Decision — Riff #226 (contract + doc-signing defer): documented, NOT executed yet¶
José's call (2026-05-31): document the deferral decision + nav-degradation plan, but do not stop deploying the two services now. Rationale: the deferral is gated on Riff #200 Option B (partner onboarding), which is not live. Stopping deployment today would remove two working services before their replacement-gating condition exists, buying ~nothing (idle services cost little on the current VPS) while taking on console-degradation risk early. So #226 is ready-to-execute, parked until #200 activates — not a present action.

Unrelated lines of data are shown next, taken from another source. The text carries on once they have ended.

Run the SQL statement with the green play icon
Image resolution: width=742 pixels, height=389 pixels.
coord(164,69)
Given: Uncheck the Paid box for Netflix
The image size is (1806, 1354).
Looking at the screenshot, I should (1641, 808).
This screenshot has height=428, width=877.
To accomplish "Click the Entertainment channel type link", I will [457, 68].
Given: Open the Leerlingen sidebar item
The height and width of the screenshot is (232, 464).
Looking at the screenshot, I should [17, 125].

Execution plan (run this when Riff #200 Option B activates)¶
When partner onboarding goes live and the contract→signing path is genuinely exercised, either keep both services (they're now load-bearing) or, if #200 lands without contract signing, execute the defer:
- Stop deploying both. Remove (or comment) the
contract-serviceanddocument-signing-serviceblocks frominfrastructure/compose/qualification.yml; keep source in-tree (mothball, not delete — mirrors user-management). Drop them fromproduction.ymltoo (they were never deployed there). - Console nav degradation = feature-flag (chosen strategy, not dead links). Gate the contract nav entries in partner-console + admin-console behind a build-time flag (e.g.

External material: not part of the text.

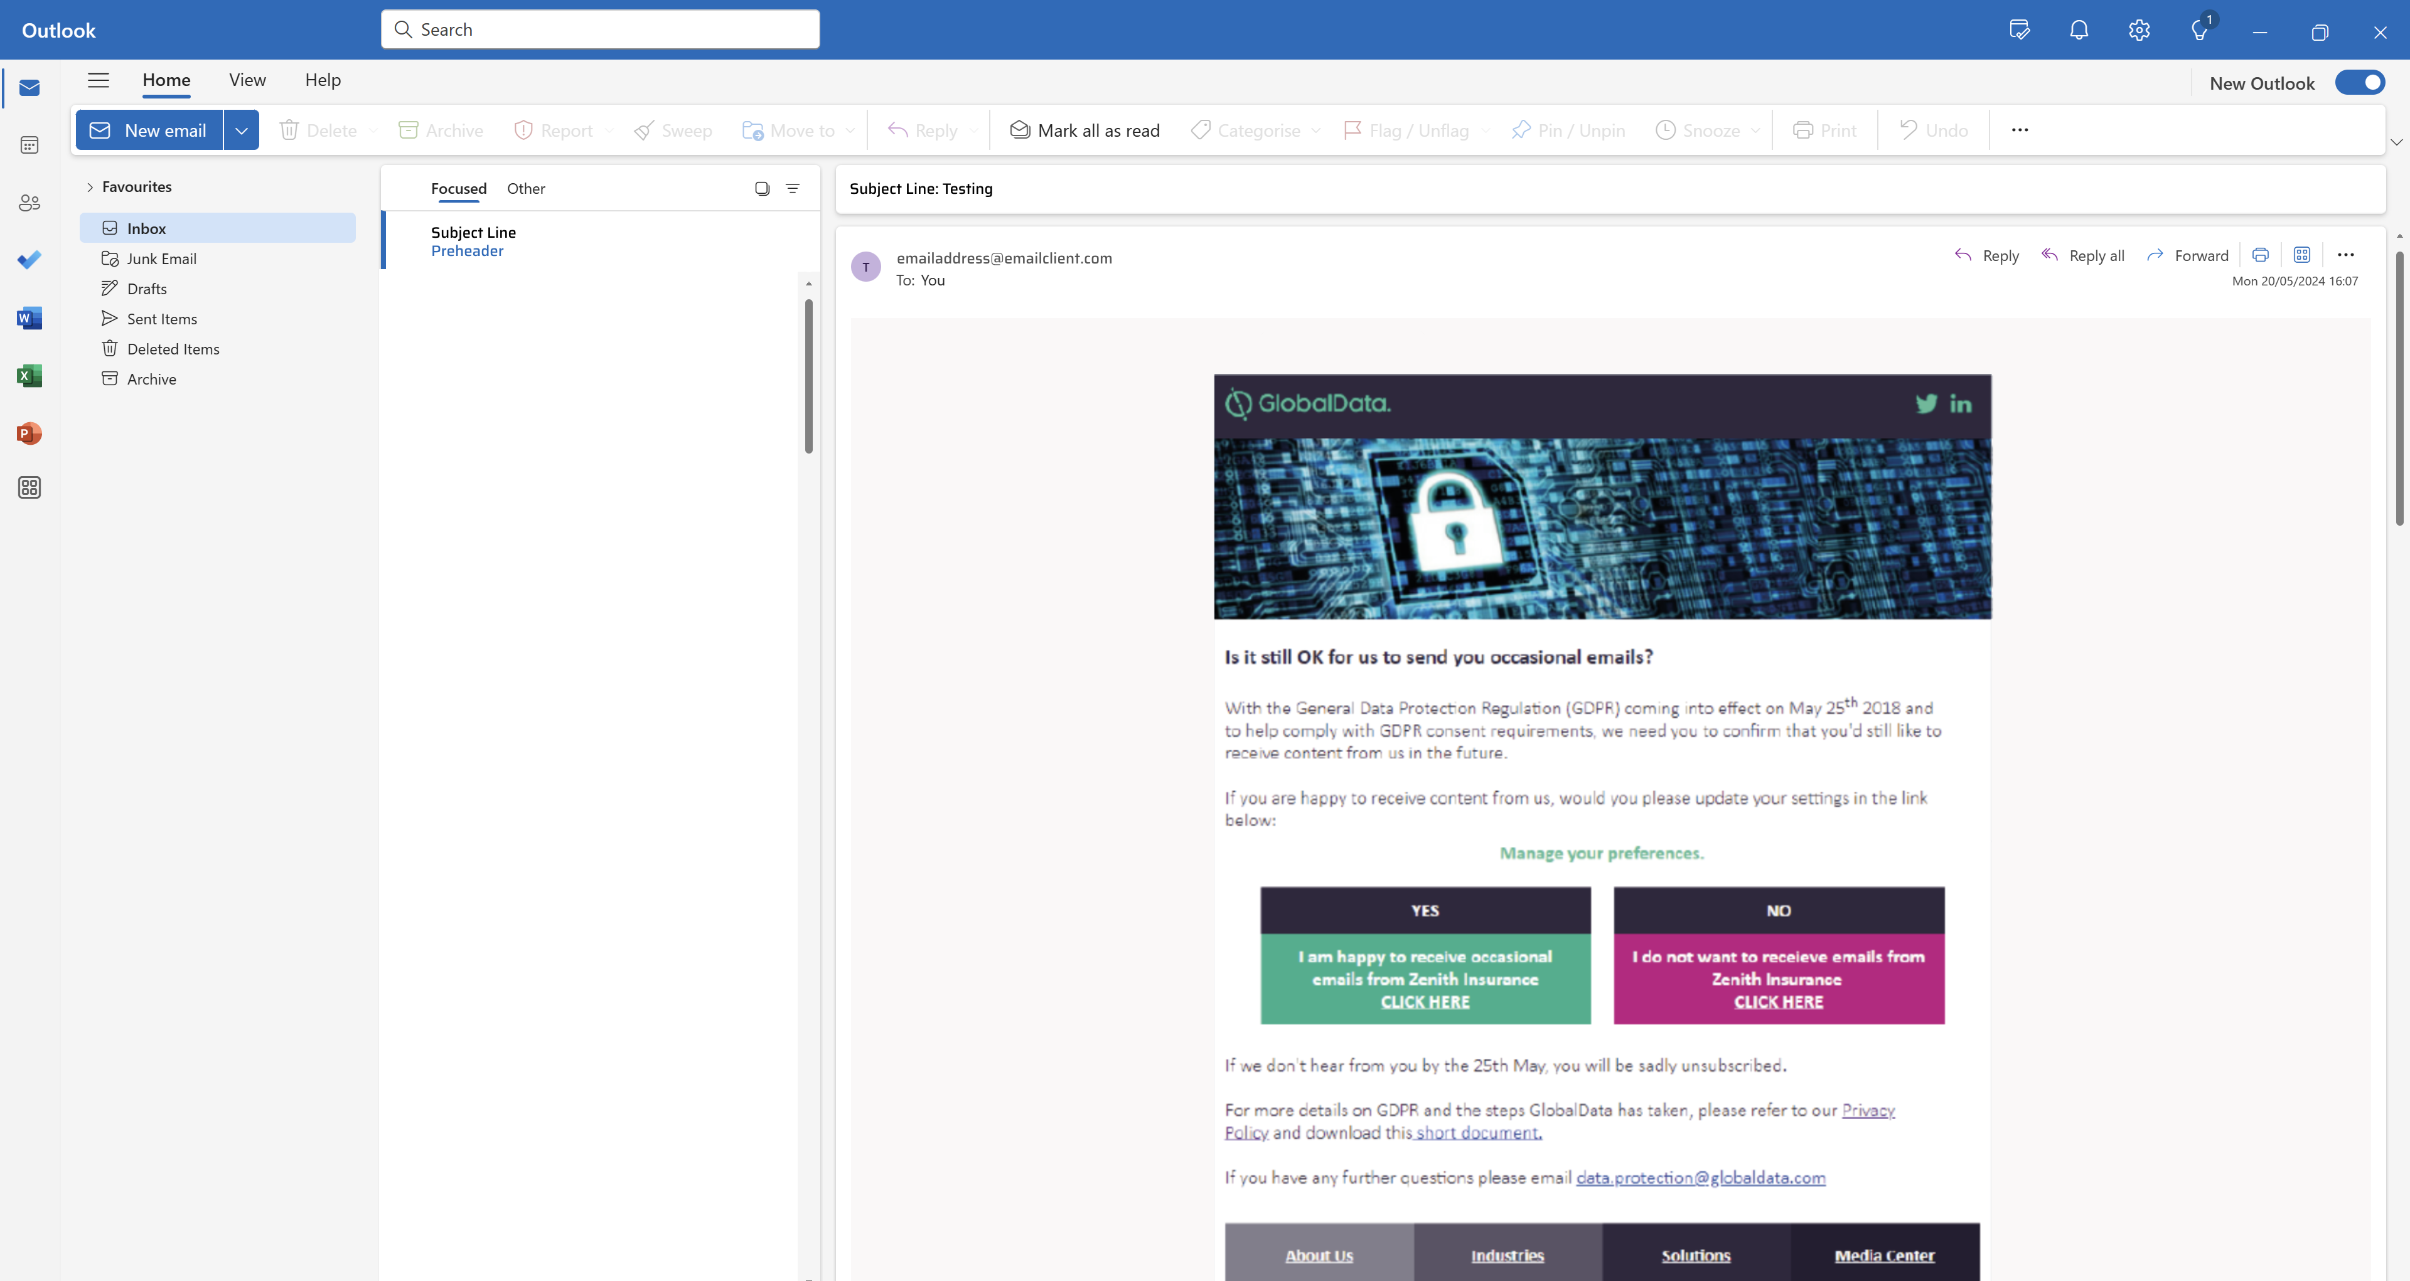Open Excel from the sidebar
The width and height of the screenshot is (2410, 1281).
(x=29, y=376)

VITE_CONTRACTS_ENABLED=false). Hide the contract pages/links rather than leaving them pointing at now-dead routes (404s are a visibly broken UX; a hidden nav item is clean). The two consoles' contract pages stay in source, re-enabled by flipping the flag when #200 activates. - Notification consumer. The
contract-event-consumerbinding in notification-service can stay (it's inert with no producer) or be guarded by the same flag — low effort, no rush. .p12cert + storage volume. With document-signing-service undeployed, thesecrets/signing/certificate.p12mount and its volume are unused; leave the secret in place (re-deploy needs it). Note the 6×20s JVM smoke-retry hack in CI'sdeploy-qualbecomes dead and should be removed alongside.
Effort when triggered: ~half day (console coordination). Risk: med, all in the two consoles. Until then: no change — both services keep deploying.